With the Olympics serving, in a larger geopolitical sense, as a jingoistic opportunity to laugh at everything that goes wrong, host cities sure spend a lot of time and money on the one thing they can't actually control: the weather. China reportedly seeded clouds before the 2008 games, so they'd expend their rain before reaching Beijing. And Russia, after a remarkably warm and dry Sochi winter, is stockpiling tons of snow high in the mountains, in case they need it next year.

In February, a series of test events at Sochi were canceled for a lack of snow. Could it happen again? Sochi is a beach resort, roughly on a latitude with Monaco. The average winter temperature is 43°. (Exactly one year out from the opening ceremonies, it was well into the 50s.) There's usually snow in the Caucasus, but the winter sports facilities are all new, and Russia had never collected long-term climate data.
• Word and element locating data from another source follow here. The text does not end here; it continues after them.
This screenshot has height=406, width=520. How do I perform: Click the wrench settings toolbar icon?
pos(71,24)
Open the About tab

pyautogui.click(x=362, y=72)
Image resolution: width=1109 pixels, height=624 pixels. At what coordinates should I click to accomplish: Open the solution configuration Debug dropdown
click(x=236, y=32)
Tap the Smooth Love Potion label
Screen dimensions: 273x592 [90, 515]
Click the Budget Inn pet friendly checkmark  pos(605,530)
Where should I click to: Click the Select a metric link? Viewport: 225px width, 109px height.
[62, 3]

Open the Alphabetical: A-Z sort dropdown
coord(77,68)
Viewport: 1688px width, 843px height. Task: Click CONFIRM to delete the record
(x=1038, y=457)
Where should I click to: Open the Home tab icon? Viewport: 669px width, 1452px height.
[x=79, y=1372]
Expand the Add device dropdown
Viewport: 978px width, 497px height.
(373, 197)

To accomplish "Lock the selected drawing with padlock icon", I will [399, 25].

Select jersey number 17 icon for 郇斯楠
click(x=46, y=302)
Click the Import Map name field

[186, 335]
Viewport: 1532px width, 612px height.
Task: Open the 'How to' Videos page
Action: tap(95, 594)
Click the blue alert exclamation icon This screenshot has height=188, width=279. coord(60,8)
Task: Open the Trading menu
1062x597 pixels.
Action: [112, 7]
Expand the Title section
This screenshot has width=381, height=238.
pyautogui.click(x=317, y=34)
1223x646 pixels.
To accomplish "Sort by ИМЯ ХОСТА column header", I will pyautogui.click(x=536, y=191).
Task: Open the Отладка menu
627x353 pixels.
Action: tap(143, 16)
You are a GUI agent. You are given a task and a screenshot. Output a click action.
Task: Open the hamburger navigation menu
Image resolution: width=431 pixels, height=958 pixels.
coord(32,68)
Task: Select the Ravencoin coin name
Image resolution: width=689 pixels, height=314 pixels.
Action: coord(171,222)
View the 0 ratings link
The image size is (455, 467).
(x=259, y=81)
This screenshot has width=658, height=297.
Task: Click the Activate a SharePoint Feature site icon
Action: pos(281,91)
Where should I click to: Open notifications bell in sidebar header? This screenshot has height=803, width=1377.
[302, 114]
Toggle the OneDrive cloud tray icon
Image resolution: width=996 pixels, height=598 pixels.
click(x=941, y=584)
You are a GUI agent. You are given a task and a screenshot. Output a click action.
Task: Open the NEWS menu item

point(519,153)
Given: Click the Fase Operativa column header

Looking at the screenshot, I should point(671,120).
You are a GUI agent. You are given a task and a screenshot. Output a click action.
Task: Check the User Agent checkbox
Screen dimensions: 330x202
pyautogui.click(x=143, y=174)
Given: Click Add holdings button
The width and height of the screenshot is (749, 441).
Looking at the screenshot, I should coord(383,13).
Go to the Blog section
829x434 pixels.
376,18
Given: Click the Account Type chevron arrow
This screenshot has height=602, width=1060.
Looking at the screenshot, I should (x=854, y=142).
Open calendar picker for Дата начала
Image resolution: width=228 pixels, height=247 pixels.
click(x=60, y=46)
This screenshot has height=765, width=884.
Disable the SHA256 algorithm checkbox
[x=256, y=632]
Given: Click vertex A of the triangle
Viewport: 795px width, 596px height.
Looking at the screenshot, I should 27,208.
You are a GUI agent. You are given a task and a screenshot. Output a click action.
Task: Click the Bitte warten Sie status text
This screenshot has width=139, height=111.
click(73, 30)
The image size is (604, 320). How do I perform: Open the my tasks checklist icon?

It's too late for second-guessing. All that's left is to have a backup plan, and Russia's is massive. Local organizers are in the middle of storing nearly 500,000 cubic meters of snow in shady mountain valleys around Sochi, to be brought down next year in case the weather doesn't cooperate.

"We've prepared seven separate areas for snow storage high up in the mountains," Sergei Bachin, general director of Roza Khutor, a ski resort in Krasnaya Polyana that will host Alpine skiing, snowboarding and freestyle Olympic competition, told Reuters.

"I want to assure all the competitors that there won't be any shortage of snow next February even if we encounter even warmer temperatures next year," he said.

Russia is spending billions on the 2014 games, and it's not just polishing a jewel; it's building a whole new infrastructure. New rails and roads into the city, 37 miles of tunnels, 30,000 new hotel rooms, a new seaport, an airport renovation, two power plants, even a new sewage treatment facility. In all, the Sochi Olympics will cost twice as much as the three previous Winter Games combined.

This is the paradox of awarding Olympics. Do you give them to cities that are already capable of handling host duties, or do you use them to spur development, taking the risk that things will go wrong? The answer, of course, is to give them to the Olympic committees that offer the biggest bribes.